_Stored data entries_.

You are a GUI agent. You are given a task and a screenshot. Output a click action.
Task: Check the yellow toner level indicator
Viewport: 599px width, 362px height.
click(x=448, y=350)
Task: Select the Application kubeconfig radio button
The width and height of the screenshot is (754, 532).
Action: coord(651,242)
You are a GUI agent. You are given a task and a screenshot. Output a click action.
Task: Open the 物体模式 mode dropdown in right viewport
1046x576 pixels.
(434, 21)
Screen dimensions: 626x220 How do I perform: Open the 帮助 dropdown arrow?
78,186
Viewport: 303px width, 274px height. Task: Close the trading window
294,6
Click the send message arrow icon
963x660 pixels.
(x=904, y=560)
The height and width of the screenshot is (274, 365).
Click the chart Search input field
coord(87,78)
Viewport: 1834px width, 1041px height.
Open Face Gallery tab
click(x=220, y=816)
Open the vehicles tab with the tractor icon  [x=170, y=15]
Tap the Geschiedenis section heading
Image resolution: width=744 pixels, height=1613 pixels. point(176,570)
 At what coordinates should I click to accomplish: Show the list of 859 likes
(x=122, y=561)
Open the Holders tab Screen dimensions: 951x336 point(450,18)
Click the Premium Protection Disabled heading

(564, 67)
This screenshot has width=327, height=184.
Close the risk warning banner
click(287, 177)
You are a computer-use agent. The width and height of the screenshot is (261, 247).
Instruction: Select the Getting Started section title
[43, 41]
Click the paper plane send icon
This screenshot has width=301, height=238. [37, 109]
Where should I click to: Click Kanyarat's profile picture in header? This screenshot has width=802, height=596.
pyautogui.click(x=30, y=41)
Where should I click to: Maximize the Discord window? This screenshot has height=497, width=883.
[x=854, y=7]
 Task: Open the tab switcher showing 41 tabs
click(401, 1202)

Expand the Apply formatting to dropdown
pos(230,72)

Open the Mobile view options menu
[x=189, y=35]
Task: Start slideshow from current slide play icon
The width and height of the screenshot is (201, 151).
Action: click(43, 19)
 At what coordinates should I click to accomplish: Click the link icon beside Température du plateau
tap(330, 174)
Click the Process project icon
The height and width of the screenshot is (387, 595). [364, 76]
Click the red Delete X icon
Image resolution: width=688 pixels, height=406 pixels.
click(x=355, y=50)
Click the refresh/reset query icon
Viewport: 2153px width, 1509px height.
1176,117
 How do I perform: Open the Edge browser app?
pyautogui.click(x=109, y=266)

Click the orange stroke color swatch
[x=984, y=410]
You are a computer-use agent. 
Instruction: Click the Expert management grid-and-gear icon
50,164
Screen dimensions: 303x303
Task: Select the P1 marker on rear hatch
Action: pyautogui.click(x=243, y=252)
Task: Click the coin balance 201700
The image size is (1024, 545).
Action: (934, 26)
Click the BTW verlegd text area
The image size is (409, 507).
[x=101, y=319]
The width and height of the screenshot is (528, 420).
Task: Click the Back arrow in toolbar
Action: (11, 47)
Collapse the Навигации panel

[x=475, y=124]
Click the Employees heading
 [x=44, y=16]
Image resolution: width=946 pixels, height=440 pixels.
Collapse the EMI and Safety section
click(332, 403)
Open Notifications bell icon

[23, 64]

_Problem to solve_.
Copy the entries exactly as they appear.

_Result of this task_.
You are a GUI agent. You are given a task and a screenshot. Output a click action.
Task: Check the yellow toner level indicator
Viewport: 599px width, 362px height.
click(x=448, y=350)
Task: Select the Application kubeconfig radio button
The width and height of the screenshot is (754, 532).
Action: coord(651,242)
You are a GUI agent. You are given a task and a screenshot. Output a click action.
Task: Open the 物体模式 mode dropdown in right viewport
1046x576 pixels.
(434, 21)
Screen dimensions: 626x220 How do I perform: Open the 帮助 dropdown arrow?
78,186
Viewport: 303px width, 274px height. Task: Close the trading window
294,6
Click the send message arrow icon
963x660 pixels.
(x=904, y=560)
The height and width of the screenshot is (274, 365).
Click the chart Search input field
coord(87,78)
Viewport: 1834px width, 1041px height.
Open Face Gallery tab
click(x=220, y=816)
Open the vehicles tab with the tractor icon  [x=170, y=15]
Tap the Geschiedenis section heading
Image resolution: width=744 pixels, height=1613 pixels. point(176,570)
 At what coordinates should I click to accomplish: Show the list of 859 likes
(x=122, y=561)
Open the Holders tab Screen dimensions: 951x336 point(450,18)
Click the Premium Protection Disabled heading

(564, 67)
This screenshot has width=327, height=184.
Close the risk warning banner
click(287, 177)
You are a computer-use agent. The width and height of the screenshot is (261, 247).
Instruction: Select the Getting Started section title
[43, 41]
Click the paper plane send icon
This screenshot has width=301, height=238. [37, 109]
Where should I click to: Click Kanyarat's profile picture in header? This screenshot has width=802, height=596.
pyautogui.click(x=30, y=41)
Where should I click to: Maximize the Discord window? This screenshot has height=497, width=883.
[x=854, y=7]
 Task: Open the tab switcher showing 41 tabs
click(401, 1202)

Expand the Apply formatting to dropdown
pos(230,72)

Open the Mobile view options menu
[x=189, y=35]
Task: Start slideshow from current slide play icon
The width and height of the screenshot is (201, 151).
Action: click(43, 19)
 At what coordinates should I click to accomplish: Click the link icon beside Température du plateau
tap(330, 174)
Click the Process project icon
The height and width of the screenshot is (387, 595). [364, 76]
Click the red Delete X icon
Image resolution: width=688 pixels, height=406 pixels.
click(x=355, y=50)
Click the refresh/reset query icon
Viewport: 2153px width, 1509px height.
1176,117
 How do I perform: Open the Edge browser app?
pyautogui.click(x=109, y=266)

Click the orange stroke color swatch
[x=984, y=410]
You are a computer-use agent. 
Instruction: Click the Expert management grid-and-gear icon
50,164
Screen dimensions: 303x303
Task: Select the P1 marker on rear hatch
Action: pyautogui.click(x=243, y=252)
Task: Click the coin balance 201700
The image size is (1024, 545).
Action: (934, 26)
Click the BTW verlegd text area
The image size is (409, 507).
[x=101, y=319]
The width and height of the screenshot is (528, 420).
Task: Click the Back arrow in toolbar
Action: (11, 47)
Collapse the Навигации panel

[x=475, y=124]
Click the Employees heading
 [x=44, y=16]
Image resolution: width=946 pixels, height=440 pixels.
Collapse the EMI and Safety section
click(332, 403)
Open Notifications bell icon

[23, 64]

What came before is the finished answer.